A Knight's Tale is a rock n roll romp through 14th Century chivalry and chicanery. A common squire named William Thatcher (Heath Ledger) assumes the identity of his dead master knowing that only nobility was allowed to compete at jousting competitions. William aspires to win counterfeit aristocratic standing along with some gold. Disguised in the armour of the deceased knight, he fights to transform his destiny. His cohorts consist of two varlets named Roland (Mark Addy) and Wat (Alan Tuduk) and an oft-naked gambler, i.e. loser, named Geoff Chaucer (Paul Bettany). Yes, the Chaucer, but during the undocumented lost years before his writing career took off.

This rag-tag band of upwardly mobile medieval imposters follow their dream making the rounds of the jousting competitions. William is determined: "We need to be reborn, like a phoenix rising from the ashes." And so his coat of arms is born, the games begin and rock music accompanies the irreverent and raucous quest. Changing his identity from a thatcher's son to Sir Ulrich von Lichtenstein of Gelderland, he becomes legendary on the jousting circuit. In keeping with the meteoric rise of many of the rock and sports stars of the 21st Century, William finds that reinventing himself cannot completely obliterate who he really is. Challenged in love and battle, he manages to change his stars, rock his world and discover the meaning of nobility.

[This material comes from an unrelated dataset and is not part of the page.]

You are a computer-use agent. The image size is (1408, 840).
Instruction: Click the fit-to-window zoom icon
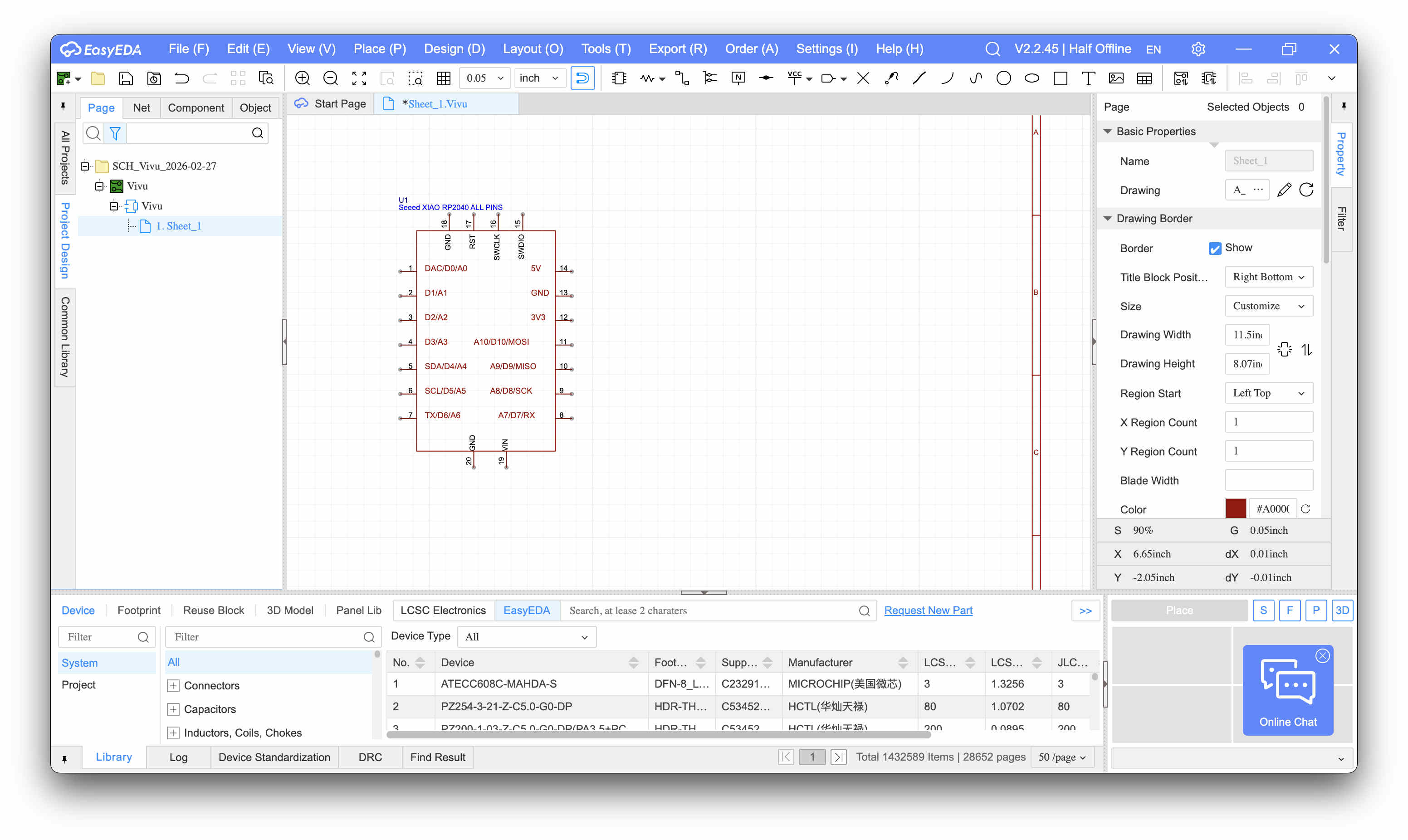pos(359,78)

  • Starring: Heath Ledger, Mark Addy, Rufus Sewell, Paul Bettany and Shannyn Sossamon
  • Director(s): Brian Helgeland
  • Producer(s): Escape Artist/Finestkind
  • Screenwriter(s): Brian Helgeland
  • Distributor: Columbia Pictures
  • Animal Coordinator: Mario Lurashi, Czech National Stud, Andy Hiric
  • Release Date: Friday, May 11, 2001
  • Rating: Believed Acceptable

Featured Animal Action

Jousting scenes are plentiful throughout the film, since this is William's competition of choice. By the 14th Century, medieval games were a popular form of entertainment for nobility and commoners throughout Europe. Charging horses, dressed out in equine armour, carried lance-weilding knights toward victory, sometimes humiliation and often death. Many of the horses used in the film's jousting scenes were trained falling and rearing horses. These horses are also used in present day medieval expositions throughout Europe. The horses are conditioned to wear the armour, bear the weight of actors in their costume armour and race toward each other at great speed with only a low fence between them. When the knight's lance makes contact with the armour of the opposing knight, debris from the broken weapon flies everywhere and often one of the knights is knocked off his horse entirely.

Per production, the horses armour was made of a form of plastic, plus leather, as was the armour for the actors. Some of the armour for the actors had pieces that were made of a light-weight steel. The lances were made out of a combination of wood and light balsa wood. To make the splintering effect upon contact look more dramatic, the hollow forward portion of the lance was filled with dry spaghetti. Horse armour included a faceplate that ran down the nose area with a form of eye blinker built in to protect against the flying splinters. All the "hits" were rehearsed to happen behind the horses' heads above the saddle.

AHA learned from production and equine handlers that there was a two-month training period for the horses prior to shooting. Training and conditioning continued throughout the four-month long filming schedule. There was a specially constructed practice area in which the horses were trained everyday. Trained rearing and falling horses were used in particular scenes that called for this action. During production, a fake horse was also used for some of the riding sequences where a knight is seen being forcefully hit by a lance.

In one scene, there is a fateful fall that brings the horse down hard, breaking through the dividing fence and landing on its side. The production detailed the preparation for this scene which was carefully choreographed. A specially trained falling horse traveled to the location from France to do the stunt. The ground was dug up where the fall was to take place and filled with a combination of hay and foam then covered with sand and grass to match the surrounding turf. The barrier was constructed from a foam material that would not create hazard or splinters on impact.

Throughout production a veterinarian made spot checks of the horses and other background animals. Per the vet reports, "there were no serious injuries, illnesses and not even deaths of any animal used for the filming." AHA was told that on one occasion, a horse suffered a minor cut from actor's leg armour that had been damaged. The cut was immediately doctored and the armour removed and repaired. There was also an instance with a horse that ran into the central railing by mistake. The animal was uninjured, as was the rider.

Filmed on location in Prague, A Knight's Tale employed horses and animals from France and the Czech Republic. Although AHA's Film and Television Unit was not on set to monitor the action, we have screened the film and requested explanations for how animal action was achieved along with reports regarding the general care of the animals. Based on the reports from production, the producer, crew-members and the attending veterinarian, we are rating the film "Believed Acceptable."